One of those is the defense. 

“We’re really excited about seeing how we perform defensively,” he said. “Our program, we believe we’re going to score points and take care of all that, but we’ve got to be able to get out there and show that we can stop the run. That’s been our Achilles heel the last few years, so we made some tweaks in our defense. It’s been looking good in practice, so now we’re ready to get in front of someone else and perform. We’ve got some juniors who had some action last year. We’re excited about their athleticism and how they performed in the weight room this summer, so we want to see them get on the field and show everybody what they can do.”

A potentially key change: bringing Haarberg down from safety to cornerback. At 6-foot-5, the future Husker quarterback plays both ways for his current team. Plays special teams, too. 

“He’s gonna be a rangy corner with some speed, a 6-5 guy out there who can move, so we’re saying he can shut down a whole side of the field, which is gonna make our defense that much better,” Harvey said. 
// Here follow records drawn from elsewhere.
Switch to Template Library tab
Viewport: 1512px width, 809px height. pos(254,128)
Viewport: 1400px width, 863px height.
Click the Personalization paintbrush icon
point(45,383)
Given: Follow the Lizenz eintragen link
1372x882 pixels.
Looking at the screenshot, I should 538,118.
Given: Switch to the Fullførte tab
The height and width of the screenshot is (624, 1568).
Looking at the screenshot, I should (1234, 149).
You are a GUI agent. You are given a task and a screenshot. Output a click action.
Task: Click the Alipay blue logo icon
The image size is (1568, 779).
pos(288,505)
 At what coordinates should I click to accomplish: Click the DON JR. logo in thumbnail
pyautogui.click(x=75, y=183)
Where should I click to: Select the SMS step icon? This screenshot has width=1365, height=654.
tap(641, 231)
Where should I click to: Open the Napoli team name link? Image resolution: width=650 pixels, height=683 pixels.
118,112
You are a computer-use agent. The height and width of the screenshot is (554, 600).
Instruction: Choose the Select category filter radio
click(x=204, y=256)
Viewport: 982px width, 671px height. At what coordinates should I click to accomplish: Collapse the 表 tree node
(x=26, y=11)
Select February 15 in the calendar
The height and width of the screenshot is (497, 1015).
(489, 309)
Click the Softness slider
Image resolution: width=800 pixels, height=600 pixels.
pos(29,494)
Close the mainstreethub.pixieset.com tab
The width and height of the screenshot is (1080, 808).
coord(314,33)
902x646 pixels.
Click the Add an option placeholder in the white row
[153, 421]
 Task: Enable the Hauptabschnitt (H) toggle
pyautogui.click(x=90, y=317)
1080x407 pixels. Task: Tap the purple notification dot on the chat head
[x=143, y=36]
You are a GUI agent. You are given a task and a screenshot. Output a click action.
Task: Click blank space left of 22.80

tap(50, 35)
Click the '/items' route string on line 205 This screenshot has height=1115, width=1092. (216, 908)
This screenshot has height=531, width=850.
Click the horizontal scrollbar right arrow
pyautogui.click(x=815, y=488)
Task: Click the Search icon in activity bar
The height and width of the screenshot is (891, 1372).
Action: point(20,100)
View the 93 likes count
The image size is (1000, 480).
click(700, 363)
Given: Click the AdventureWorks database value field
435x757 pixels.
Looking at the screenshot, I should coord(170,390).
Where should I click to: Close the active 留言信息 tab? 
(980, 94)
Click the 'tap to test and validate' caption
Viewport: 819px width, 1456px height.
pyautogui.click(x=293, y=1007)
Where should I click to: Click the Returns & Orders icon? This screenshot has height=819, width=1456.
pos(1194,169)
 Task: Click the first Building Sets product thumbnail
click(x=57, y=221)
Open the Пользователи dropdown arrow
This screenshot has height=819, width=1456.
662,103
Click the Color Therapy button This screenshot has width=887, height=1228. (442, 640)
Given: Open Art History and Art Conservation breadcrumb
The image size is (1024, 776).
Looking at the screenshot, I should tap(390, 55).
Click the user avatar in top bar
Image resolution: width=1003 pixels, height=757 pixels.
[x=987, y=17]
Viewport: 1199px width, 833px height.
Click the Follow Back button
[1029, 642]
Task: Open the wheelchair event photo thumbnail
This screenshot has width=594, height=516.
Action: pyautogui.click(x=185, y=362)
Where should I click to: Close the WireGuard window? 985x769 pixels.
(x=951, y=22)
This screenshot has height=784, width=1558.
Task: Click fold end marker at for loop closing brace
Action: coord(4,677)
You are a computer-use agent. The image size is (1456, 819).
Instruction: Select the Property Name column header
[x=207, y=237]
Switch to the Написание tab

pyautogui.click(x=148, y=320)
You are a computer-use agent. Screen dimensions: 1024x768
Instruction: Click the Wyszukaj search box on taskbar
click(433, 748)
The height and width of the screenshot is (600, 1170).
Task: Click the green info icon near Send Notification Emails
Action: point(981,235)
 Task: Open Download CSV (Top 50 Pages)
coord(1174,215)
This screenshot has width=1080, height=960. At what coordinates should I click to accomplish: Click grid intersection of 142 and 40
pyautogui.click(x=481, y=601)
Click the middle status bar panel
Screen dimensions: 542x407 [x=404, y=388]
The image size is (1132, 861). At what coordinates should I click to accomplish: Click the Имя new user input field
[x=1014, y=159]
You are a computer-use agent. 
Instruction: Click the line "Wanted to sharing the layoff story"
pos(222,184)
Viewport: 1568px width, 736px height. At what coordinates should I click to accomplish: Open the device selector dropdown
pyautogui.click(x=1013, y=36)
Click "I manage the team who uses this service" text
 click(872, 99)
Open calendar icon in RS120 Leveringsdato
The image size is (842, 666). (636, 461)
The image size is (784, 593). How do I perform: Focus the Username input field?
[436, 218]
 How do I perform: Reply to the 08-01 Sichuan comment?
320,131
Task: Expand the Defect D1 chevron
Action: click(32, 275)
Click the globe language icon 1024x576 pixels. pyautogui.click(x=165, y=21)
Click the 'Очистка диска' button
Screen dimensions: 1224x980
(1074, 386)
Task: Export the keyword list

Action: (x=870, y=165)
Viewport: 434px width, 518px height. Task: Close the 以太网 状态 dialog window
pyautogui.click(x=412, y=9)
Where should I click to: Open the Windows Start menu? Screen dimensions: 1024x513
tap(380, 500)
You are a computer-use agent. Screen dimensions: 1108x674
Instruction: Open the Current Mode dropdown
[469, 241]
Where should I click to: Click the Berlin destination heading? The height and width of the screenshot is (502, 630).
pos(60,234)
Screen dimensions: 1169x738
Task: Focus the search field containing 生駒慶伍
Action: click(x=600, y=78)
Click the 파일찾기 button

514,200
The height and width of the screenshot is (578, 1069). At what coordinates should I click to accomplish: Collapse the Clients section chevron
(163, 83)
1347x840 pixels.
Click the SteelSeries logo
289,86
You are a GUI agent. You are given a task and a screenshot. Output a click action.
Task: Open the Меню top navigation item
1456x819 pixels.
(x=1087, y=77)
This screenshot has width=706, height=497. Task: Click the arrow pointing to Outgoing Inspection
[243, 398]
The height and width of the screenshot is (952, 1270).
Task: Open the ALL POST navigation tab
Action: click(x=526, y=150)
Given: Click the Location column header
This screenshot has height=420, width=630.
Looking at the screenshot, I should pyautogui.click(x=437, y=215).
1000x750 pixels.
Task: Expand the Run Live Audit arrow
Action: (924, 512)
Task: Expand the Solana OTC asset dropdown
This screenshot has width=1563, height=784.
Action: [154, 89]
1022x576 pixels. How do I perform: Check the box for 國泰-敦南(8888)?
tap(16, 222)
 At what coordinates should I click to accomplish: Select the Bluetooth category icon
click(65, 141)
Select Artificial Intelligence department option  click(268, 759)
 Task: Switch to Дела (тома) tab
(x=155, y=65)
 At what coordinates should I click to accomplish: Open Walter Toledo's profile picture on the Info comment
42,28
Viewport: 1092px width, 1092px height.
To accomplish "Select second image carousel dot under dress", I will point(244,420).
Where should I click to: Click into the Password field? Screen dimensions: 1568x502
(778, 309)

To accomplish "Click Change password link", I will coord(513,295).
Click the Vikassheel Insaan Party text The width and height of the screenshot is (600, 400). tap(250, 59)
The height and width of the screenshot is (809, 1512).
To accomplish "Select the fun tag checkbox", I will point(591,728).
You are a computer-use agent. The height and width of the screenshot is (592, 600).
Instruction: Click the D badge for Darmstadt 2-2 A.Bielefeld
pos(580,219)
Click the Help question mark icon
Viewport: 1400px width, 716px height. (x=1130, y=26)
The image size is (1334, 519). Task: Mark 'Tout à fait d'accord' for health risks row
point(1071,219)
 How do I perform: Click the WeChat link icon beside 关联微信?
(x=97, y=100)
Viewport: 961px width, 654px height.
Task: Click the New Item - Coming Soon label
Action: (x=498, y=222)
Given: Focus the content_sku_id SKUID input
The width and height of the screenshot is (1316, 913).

Imagine that. A Division I scholarship-earning quarterback, the first Nebraskan quarterback to earn a scholarship to the hometown school in nearly 20 years, not only being fearless about getting hit, but stepping up to be one of the guys delivering hits. 

“He’s a game-changer for our program,” Harvey said. 

This offseason they tasked Haarberg with being more of a leader. Not that he wasn’t before, but Harvey implored him to be more vocal, to take the team upon his shoulders. 

“He’s been doing a great job with leadership with our young men, leading by example,” Harvey said of his quarterback. “He’s upped his verbal leadership. He’s just taking control of our offense, he’s playing defense for us, at a small school he’s playing special teams, so he’s being a great team player and not being selfish and just using his height or his notoriety as a Division I scholarship player. He’s a humble young man. He’s been a great asset to our team.”

Haarberg is what provides that assurance the offense will soar. As a junior, he threw for 1,869 yards and 23 touchdowns while running for 468 yards and four more scores on 83 carries.

Everyone is itching to get on the field.